* START Listing *
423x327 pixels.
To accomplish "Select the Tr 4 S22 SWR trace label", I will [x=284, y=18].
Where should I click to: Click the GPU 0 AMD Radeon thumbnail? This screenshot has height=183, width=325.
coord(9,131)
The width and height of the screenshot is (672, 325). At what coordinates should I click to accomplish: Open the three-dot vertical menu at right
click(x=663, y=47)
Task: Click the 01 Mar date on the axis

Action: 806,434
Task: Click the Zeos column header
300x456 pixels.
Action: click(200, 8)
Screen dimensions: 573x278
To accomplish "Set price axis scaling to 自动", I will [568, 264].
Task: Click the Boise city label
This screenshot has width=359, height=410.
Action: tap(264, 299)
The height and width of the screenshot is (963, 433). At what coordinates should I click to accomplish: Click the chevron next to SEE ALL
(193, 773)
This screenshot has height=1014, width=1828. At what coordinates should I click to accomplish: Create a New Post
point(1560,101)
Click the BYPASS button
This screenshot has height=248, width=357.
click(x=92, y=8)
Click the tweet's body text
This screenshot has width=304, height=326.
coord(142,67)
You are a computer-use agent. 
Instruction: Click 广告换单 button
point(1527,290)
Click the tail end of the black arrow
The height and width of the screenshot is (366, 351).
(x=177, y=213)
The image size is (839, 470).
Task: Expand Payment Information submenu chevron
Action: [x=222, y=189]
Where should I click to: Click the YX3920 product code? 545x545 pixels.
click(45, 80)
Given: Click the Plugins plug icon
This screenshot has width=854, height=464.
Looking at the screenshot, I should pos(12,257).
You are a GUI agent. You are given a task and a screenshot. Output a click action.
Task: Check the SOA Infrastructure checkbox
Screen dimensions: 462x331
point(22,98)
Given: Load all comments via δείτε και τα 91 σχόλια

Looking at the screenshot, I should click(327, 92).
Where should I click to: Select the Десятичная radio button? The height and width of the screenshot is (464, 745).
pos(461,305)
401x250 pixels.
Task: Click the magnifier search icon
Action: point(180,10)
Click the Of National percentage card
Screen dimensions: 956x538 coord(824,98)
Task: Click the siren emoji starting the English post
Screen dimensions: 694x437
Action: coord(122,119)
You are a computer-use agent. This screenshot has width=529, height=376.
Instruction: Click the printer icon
* END Listing *
Exercise brief ::
Reproduce all of the dataset records above verbatim, line for line.

Full output ::
423x327 pixels.
To accomplish "Select the Tr 4 S22 SWR trace label", I will [x=284, y=18].
Where should I click to: Click the GPU 0 AMD Radeon thumbnail? This screenshot has height=183, width=325.
coord(9,131)
The width and height of the screenshot is (672, 325). At what coordinates should I click to accomplish: Open the three-dot vertical menu at right
click(x=663, y=47)
Task: Click the 01 Mar date on the axis

Action: 806,434
Task: Click the Zeos column header
300x456 pixels.
Action: click(200, 8)
Screen dimensions: 573x278
To accomplish "Set price axis scaling to 自动", I will [568, 264].
Task: Click the Boise city label
This screenshot has width=359, height=410.
Action: tap(264, 299)
The height and width of the screenshot is (963, 433). At what coordinates should I click to accomplish: Click the chevron next to SEE ALL
(193, 773)
This screenshot has height=1014, width=1828. At what coordinates should I click to accomplish: Create a New Post
point(1560,101)
Click the BYPASS button
This screenshot has height=248, width=357.
click(x=92, y=8)
Click the tweet's body text
This screenshot has width=304, height=326.
coord(142,67)
You are a computer-use agent. 
Instruction: Click 广告换单 button
point(1527,290)
Click the tail end of the black arrow
The height and width of the screenshot is (366, 351).
(x=177, y=213)
The image size is (839, 470).
Task: Expand Payment Information submenu chevron
Action: [x=222, y=189]
Where should I click to: Click the YX3920 product code? 545x545 pixels.
click(45, 80)
Given: Click the Plugins plug icon
This screenshot has width=854, height=464.
Looking at the screenshot, I should pos(12,257).
You are a GUI agent. You are given a task and a screenshot. Output a click action.
Task: Check the SOA Infrastructure checkbox
Screen dimensions: 462x331
point(22,98)
Given: Load all comments via δείτε και τα 91 σχόλια

Looking at the screenshot, I should click(327, 92).
Where should I click to: Select the Десятичная radio button? The height and width of the screenshot is (464, 745).
pos(461,305)
401x250 pixels.
Task: Click the magnifier search icon
Action: point(180,10)
Click the Of National percentage card
Screen dimensions: 956x538 coord(824,98)
Task: Click the siren emoji starting the English post
Screen dimensions: 694x437
Action: coord(122,119)
You are a computer-use agent. This screenshot has width=529, height=376.
Instruction: Click the printer icon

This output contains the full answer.